Weeds compete with the tomato plants for light, water and nutrients. Sometimes they provide shelter for organisms that cause tomato diseases, such as Tomato Yellow Leaf Curl Virus (TYLCV), and reduce the yield. Effective non-chemical weed management begins with deep plugging, diverse crop rotations and competitive cover crops.
The following integrated practices are useful for controlling weeds effectively:
- Remove the previous crop residues and use sanitation practices to avoid introducing weed seeds.
- Deep cultivation and exposing soil to sunlight before transplanting help to destroy the weed seeds.
- It is important to keep the field weed free for 4-5 weeks after transplanting. It is during this period that weed competition must be suppressed to avoid reduction in yield.
- Weeds growing between crop rows are the easiest to control. Shallow plugging (up to a depth of 15-20 cm) or using mulch usually removes them.
- Hilling the soil towards the plant row (earthing-up) helps to smother small weeds in the row and tomato plants develop roots further up the stem.
- Mulching with plant residues is good for weed suppression, soil moisture retention and slow release of nutrients as they decompose.
Harvesting will continue for about one month, depending on climate, diseases and the cultivar planted.
Tomato can be classified in four stages of maturity:
Stage 1: Seed are white in color (immature) and can be cut when the tomato is sliced. There is no juice inside the tomato.
Stage 2: Seeds have a tan color (mature) and some juice present.
Stage 3: Seeds are pushed aside when cut. The colour inside is still green.

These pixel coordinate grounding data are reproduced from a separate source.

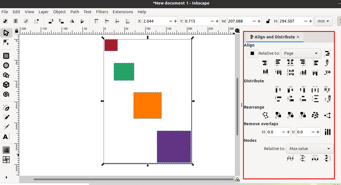Apply the Remove overlaps button
The width and height of the screenshot is (341, 185).
tap(327, 132)
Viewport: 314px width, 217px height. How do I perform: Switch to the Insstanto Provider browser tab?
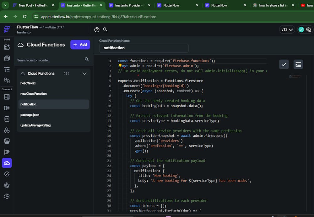(129, 5)
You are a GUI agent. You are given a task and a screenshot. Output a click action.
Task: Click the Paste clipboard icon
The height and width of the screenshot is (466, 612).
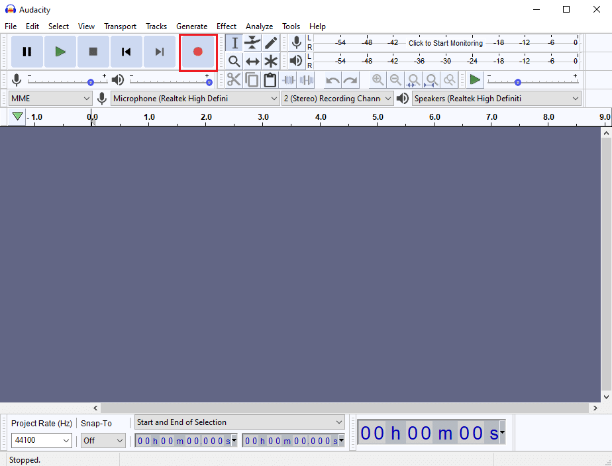coord(270,80)
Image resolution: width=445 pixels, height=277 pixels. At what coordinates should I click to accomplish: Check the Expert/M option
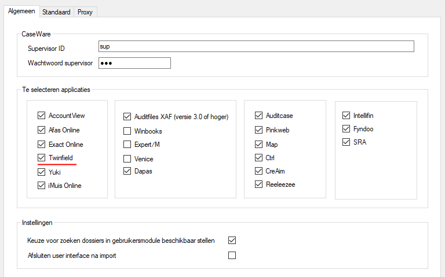pyautogui.click(x=127, y=145)
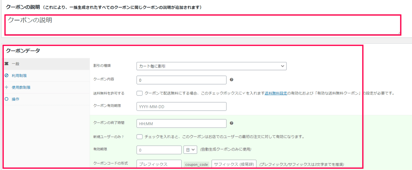Check the 新規ユーザーのみ checkbox

(139, 137)
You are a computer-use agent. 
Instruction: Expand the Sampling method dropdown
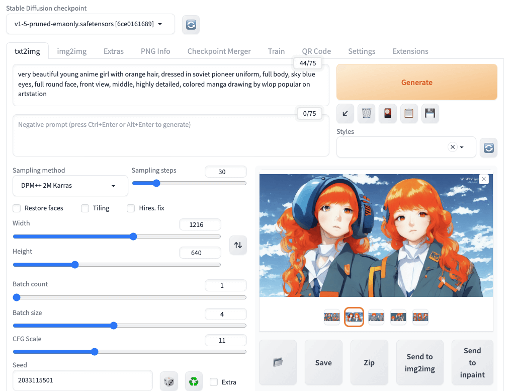(x=67, y=186)
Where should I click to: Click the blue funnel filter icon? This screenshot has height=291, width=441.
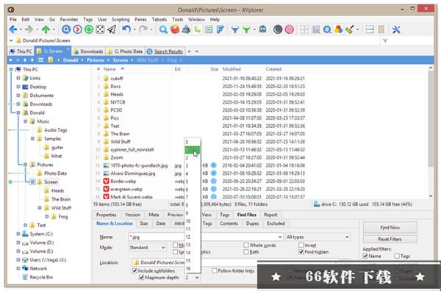(235, 29)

Stage 4: Juice becomes red in color.
Tomatoes that are harvested at the first stage of maturity will ripen into poor-quality tomatoes. Tomatoes harvested at third and fourth stages of maturity will ripen into good-quality tomatoes. It is also good to look carefully at how ripe the tomatoes are. How ripe a tomato is when it is harvested affects the fruit composition and tomato quality. Tomatoes accumulate acids, sugars and ascorbic acid when they ripen on the plant. Field-ripened tomatoes have a better flavour and overall quality than tomatoes that ripen after picking. Hence it is important to understand ripeness stages.
Tomatoes are picked in picking containers (nylon net bags or plastic buckets). These picking containers need to be emptied into larger containers which must not weigh more than 25 kg. The containers need to hold only tomatoes that are mature, ripe and free from damage. When the field containers are full, they should be transported to a sorting area located on the farm. In sorting areas, the fruits are washed and sorted by size, colour and variety. Sorting areas need to be out of direct sunlight, preferably cool and clean. Washing and sorting can be done with long water containers. It is also possible, to add a permissible amount of chlorine solution to the water, to disinfect the tomatoes. Once the tomatoes are taken out of the sorting canal they must be dried and carefully placed in a container, ready for dispatch to their final destination. Uniformity is one of the first attributes that buyers look for. Appearance comes before aroma and taste.
Badly packed tomatoes will not only ruin the tomato crop for sale, but will also mean lower prices. Even if tomatoes are just being sold at the farm gate, they will require some form of packaging, which can be a simple traditional basket. Packaging protects against pathogens, natural predators, loss of moisture, temperatures, crushing, deformation of tomatoes and bruising. It is a good idea to use padding material at the bottom of packages and in between layers of tomatoes.
Storing tomatoes in tropical and subtropical climates can be difficult without cold storage. Tomatoes that are to be sold fresh for table consumption must not be stored for long. Tomatoes are picked when ripe and stored for a few days in a cool room, after which they transported to distant markets. During the journey the tomatoes will ripen to the market stage. Tomatoes will deteriorate if they are kept at temperatures below 10°C for longer than 2 weeks or if kept at 5°C for longer than 6 to 8 days.